Puluhan mahasiswa menggelar aksi di markas besar Polresta Samarinda terkait pertambangan ilegal di Muang Dalam.

KALTIM.FAJAR.CO.ID – Pengerukan “emas hitam” di atas lahan seluas lebih dari 11 hektare itu memang sudah menjadi perhatian publik Kota Tepian. Himpunan Mahasiswa Islam (HMI) Cabang Samarinda salah satunya yang memerhatikan permasalahan ini.

Mereka menuntut para dalang di balik tambang ilegal ditindak tegas. Tuntutan itu disuarakan, kemarin (8/10), saat berunjuk rasa di Polresta Samarinda. Mereka meminta aparat kepolisian mengambil langkah tegas yang dinilai selama ini belum dilakukan.

Padahal, kegiatan ilegal itu sudah berlangsung sekitar empat tahun. Ketua HMI Cabang Samarinda Nur Hariyani mengatakan, aksi yang digelar itu didasari keresahan masyarakat Muang Dalam atas adanya pertambangan ilegal.

Sebelumnya dia bersama rekannya telah menggelar diskusi secara langsung dengan masyarakat sekitar dan turut mengecek lokasi pertambangan ilegal seluas 11 lapangan sepak bola tersebut.
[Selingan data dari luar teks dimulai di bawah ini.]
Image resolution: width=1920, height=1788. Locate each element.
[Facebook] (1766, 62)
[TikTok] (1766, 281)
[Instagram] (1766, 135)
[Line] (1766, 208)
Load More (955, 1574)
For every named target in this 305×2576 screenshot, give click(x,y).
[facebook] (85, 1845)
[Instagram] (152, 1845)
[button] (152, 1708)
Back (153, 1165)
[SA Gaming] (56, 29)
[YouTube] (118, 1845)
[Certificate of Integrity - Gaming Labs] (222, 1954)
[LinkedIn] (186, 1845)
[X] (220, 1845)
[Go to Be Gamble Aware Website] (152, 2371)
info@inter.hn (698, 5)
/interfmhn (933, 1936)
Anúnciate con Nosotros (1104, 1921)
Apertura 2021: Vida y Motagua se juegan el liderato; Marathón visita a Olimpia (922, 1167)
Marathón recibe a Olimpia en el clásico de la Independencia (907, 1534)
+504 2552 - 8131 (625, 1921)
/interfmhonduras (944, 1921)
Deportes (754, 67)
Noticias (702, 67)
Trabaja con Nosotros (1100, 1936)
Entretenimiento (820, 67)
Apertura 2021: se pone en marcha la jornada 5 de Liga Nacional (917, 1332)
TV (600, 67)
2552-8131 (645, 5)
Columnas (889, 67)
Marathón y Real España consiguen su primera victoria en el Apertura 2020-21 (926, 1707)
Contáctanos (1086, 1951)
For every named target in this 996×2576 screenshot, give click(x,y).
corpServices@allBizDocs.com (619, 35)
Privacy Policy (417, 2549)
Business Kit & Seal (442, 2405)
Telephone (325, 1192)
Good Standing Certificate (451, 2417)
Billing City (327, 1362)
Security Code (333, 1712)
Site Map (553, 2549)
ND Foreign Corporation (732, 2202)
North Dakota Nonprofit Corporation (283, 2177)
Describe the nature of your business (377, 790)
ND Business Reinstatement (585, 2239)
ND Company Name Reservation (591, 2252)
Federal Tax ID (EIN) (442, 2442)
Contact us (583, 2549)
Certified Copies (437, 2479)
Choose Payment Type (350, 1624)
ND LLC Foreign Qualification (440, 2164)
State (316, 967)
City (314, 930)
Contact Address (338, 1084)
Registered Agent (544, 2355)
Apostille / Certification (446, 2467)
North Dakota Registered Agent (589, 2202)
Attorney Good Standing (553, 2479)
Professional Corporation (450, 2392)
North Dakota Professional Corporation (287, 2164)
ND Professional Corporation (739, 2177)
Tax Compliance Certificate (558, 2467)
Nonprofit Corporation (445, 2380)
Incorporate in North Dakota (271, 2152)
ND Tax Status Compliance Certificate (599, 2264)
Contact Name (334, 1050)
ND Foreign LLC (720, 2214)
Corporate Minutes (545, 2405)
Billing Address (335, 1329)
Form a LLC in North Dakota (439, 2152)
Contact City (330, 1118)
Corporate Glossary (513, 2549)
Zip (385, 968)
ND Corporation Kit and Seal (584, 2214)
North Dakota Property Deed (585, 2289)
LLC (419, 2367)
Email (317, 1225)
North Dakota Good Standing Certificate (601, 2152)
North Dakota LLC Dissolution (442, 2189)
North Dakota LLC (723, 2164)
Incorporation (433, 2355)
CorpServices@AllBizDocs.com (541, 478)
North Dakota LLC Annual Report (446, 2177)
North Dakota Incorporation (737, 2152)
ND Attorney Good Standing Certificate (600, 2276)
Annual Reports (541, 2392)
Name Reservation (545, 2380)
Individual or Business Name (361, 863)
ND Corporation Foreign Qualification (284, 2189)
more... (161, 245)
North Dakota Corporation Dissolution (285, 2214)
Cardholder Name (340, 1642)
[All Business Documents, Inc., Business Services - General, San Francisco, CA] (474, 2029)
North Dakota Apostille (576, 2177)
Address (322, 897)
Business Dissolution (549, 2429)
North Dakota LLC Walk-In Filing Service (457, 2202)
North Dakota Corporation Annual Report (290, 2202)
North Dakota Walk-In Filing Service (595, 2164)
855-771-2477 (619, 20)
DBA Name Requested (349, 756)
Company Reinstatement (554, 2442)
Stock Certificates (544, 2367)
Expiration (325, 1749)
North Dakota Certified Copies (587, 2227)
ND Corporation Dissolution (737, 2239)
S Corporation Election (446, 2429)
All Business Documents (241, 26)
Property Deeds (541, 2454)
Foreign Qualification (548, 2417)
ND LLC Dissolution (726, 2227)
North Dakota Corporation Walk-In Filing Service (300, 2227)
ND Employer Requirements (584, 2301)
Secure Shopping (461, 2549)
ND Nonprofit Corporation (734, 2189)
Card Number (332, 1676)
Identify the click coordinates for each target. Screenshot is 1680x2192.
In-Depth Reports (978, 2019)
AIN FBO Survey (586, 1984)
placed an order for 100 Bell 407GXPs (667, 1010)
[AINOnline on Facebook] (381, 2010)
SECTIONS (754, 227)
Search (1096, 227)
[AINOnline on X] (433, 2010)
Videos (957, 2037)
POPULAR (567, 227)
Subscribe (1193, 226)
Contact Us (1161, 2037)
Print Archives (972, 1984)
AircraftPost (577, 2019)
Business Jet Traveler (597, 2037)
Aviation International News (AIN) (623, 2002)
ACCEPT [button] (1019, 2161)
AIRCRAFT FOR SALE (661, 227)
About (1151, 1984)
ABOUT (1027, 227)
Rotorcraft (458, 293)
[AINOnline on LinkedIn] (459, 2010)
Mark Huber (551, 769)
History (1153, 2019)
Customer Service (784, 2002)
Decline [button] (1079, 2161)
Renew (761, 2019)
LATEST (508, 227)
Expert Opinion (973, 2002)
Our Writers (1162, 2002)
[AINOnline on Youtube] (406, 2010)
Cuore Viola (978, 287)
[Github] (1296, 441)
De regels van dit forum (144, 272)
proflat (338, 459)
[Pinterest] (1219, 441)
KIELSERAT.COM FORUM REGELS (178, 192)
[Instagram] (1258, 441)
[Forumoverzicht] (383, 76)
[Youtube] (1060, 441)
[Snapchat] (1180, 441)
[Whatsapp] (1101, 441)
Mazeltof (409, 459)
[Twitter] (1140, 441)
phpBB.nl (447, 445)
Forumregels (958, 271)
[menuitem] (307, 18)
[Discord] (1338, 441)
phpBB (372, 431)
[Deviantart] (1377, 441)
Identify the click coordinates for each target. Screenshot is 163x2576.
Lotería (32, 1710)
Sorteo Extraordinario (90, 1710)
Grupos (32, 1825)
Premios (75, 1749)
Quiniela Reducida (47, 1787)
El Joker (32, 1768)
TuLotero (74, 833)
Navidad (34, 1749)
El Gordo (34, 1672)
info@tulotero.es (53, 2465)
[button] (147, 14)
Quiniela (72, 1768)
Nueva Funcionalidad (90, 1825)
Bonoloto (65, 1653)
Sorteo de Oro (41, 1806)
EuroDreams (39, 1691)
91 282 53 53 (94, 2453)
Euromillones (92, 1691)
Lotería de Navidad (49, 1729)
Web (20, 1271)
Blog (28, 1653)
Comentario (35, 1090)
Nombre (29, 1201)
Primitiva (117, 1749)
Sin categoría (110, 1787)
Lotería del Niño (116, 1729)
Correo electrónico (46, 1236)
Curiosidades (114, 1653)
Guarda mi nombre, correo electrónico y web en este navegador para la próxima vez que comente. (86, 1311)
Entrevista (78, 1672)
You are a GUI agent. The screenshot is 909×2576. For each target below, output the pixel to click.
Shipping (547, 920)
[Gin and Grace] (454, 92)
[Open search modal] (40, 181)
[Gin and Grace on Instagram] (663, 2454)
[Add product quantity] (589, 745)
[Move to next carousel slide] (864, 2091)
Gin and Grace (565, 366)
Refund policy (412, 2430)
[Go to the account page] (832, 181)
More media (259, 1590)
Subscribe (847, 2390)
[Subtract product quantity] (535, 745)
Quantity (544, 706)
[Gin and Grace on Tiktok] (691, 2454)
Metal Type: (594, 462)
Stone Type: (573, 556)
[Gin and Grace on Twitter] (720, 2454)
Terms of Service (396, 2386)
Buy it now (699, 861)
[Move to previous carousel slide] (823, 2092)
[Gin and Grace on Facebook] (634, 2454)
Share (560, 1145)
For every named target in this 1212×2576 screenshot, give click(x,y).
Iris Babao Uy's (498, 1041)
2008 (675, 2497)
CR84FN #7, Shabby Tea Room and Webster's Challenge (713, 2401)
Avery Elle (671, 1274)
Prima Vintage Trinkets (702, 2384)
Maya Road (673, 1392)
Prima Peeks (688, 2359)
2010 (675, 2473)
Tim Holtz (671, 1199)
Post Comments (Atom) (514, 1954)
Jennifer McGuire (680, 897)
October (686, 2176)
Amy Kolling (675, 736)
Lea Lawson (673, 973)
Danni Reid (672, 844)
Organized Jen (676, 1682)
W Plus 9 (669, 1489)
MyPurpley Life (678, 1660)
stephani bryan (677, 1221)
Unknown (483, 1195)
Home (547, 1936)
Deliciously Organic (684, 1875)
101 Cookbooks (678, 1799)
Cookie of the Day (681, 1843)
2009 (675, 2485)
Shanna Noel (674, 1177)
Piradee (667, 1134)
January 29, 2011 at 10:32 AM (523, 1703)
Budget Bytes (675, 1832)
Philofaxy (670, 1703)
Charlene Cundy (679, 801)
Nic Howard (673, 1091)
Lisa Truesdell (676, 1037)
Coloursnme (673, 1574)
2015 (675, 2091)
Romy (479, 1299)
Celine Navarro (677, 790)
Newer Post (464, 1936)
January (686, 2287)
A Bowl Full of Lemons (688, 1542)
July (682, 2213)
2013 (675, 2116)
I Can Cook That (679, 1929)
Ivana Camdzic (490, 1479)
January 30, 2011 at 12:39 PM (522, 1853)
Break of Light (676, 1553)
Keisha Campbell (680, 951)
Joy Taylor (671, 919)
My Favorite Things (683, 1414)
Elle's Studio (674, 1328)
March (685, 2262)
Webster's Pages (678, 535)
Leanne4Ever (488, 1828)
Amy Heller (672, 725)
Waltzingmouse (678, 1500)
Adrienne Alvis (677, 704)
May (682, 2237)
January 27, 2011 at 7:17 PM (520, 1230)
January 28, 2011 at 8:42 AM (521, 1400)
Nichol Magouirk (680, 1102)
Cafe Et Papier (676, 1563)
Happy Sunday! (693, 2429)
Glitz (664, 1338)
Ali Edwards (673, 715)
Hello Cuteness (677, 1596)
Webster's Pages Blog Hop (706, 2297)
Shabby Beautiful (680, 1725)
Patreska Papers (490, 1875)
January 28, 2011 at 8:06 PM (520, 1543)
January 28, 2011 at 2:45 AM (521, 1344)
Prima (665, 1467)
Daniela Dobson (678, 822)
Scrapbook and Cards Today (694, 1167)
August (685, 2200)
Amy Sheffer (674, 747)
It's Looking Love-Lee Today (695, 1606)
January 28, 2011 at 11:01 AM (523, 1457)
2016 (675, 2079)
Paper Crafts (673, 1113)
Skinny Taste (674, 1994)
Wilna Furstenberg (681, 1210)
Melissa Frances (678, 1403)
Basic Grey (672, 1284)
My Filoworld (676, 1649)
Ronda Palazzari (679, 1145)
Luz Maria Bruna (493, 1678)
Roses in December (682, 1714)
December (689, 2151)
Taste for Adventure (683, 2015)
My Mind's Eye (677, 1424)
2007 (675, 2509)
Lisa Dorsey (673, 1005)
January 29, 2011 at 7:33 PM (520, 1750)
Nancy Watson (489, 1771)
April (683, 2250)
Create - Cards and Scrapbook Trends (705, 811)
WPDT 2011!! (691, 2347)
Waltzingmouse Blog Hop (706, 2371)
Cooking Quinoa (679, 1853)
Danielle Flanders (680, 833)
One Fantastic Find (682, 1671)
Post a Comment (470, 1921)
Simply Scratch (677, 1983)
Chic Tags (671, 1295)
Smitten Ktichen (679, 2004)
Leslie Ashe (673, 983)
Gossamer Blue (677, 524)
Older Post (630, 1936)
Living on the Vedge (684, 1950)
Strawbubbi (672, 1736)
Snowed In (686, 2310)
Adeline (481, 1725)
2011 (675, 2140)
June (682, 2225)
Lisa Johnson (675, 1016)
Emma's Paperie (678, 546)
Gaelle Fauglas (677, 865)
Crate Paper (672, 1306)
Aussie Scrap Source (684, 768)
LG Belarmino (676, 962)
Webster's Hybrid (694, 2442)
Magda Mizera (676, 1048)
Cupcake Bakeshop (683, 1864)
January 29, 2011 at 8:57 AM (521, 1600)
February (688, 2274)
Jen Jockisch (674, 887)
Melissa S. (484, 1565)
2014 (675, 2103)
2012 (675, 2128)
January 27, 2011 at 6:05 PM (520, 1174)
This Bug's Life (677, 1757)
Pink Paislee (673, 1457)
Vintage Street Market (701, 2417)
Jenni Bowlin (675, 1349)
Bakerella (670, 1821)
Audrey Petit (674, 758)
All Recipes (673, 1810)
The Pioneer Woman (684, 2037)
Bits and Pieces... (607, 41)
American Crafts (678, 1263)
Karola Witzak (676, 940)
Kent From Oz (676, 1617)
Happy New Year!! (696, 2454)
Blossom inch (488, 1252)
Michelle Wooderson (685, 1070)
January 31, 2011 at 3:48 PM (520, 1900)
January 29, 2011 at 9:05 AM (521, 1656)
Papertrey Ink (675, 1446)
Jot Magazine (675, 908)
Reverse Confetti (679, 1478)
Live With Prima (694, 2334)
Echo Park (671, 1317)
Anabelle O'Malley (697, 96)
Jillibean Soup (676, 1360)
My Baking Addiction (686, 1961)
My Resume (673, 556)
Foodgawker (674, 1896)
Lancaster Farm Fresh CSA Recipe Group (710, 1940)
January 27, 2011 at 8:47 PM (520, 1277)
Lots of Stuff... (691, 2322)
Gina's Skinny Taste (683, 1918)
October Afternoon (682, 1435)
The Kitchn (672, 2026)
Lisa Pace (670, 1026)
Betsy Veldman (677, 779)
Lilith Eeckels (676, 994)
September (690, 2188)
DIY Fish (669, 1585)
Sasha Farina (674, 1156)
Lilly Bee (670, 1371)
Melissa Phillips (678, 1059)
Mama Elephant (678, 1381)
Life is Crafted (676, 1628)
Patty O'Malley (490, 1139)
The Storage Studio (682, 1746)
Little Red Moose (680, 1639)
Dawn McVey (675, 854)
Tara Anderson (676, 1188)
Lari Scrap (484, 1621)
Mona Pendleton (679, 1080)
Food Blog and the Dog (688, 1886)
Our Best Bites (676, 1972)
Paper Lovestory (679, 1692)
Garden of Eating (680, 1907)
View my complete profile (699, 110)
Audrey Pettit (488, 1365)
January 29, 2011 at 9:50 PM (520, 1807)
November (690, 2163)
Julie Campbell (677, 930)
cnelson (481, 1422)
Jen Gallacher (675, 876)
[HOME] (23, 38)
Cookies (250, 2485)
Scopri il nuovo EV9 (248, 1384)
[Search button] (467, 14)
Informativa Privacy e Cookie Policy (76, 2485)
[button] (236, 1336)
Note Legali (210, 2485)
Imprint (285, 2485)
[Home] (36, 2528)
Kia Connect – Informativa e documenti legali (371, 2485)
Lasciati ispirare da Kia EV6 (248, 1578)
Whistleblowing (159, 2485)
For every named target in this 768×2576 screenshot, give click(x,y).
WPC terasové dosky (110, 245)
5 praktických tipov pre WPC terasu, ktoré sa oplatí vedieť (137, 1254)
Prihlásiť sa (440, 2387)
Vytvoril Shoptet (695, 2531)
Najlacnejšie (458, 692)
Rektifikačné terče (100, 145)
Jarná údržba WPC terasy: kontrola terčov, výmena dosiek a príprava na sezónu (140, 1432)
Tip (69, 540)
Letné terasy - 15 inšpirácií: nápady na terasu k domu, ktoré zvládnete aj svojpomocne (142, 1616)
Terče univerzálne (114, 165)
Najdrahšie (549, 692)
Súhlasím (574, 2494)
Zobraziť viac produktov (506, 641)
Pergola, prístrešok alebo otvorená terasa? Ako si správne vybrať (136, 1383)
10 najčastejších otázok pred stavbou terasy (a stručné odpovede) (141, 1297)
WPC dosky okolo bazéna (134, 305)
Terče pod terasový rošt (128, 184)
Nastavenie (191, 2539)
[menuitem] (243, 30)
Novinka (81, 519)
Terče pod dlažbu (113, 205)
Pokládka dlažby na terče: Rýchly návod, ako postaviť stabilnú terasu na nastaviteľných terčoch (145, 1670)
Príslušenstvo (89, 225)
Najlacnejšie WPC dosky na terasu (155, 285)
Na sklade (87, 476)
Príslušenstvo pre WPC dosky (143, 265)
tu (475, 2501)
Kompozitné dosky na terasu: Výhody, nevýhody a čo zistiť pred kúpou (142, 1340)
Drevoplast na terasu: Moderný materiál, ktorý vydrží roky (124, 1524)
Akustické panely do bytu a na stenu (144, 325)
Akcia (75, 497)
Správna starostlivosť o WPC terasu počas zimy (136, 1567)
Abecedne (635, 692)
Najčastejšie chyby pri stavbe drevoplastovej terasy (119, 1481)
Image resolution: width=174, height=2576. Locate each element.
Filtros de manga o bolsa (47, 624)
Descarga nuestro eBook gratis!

“Kami sudah diskusi dengan warga sejak tanggal 26 bulan dan sudah melihat langsung lokasinya. Bahkan ada dalam pemberitaan jika para penambang ilegal ini sempat bebas berunding dengan masyarakat, ini menjadi keresahan, makanya kami minta polisi turun tangan,” terangnya.

Menurut dia, aparat memang harus mengambil sikap terhadap permasalahan lingkungan tersebut. Sebab, dalam pernyataan Dinas Energi Sumber Daya Mineral (ESDM) Kaltim telah menyatakan jika lokasi aktivitas tersebut berada di luar konsesi perusahaan pertambangan.

Para oknum pertambangan ilegal pun telah melanggar Pasal 158 Undang-Undang Nomor 3 Tahun 2020 tentang Perubahan atas UU 4 Tahun 2009 tentang Pertambangan Minerba. “Kami ingin ada penindakan tegas. Kami butuh kepastian terkait hal ini,” ucapnya.

Dalam aksi yang digelar kemarin, para mahasiswa diminta masuk ke ruang gelar perkara Satreskrim Polresta Samarinda. Menyampaikan tuntutan yang dibawa dan didampingi Kabag Ops Polresta Samarinda, Kompol Ahmad Andi Suryadi selaku perwakilan Polresta Samarinda.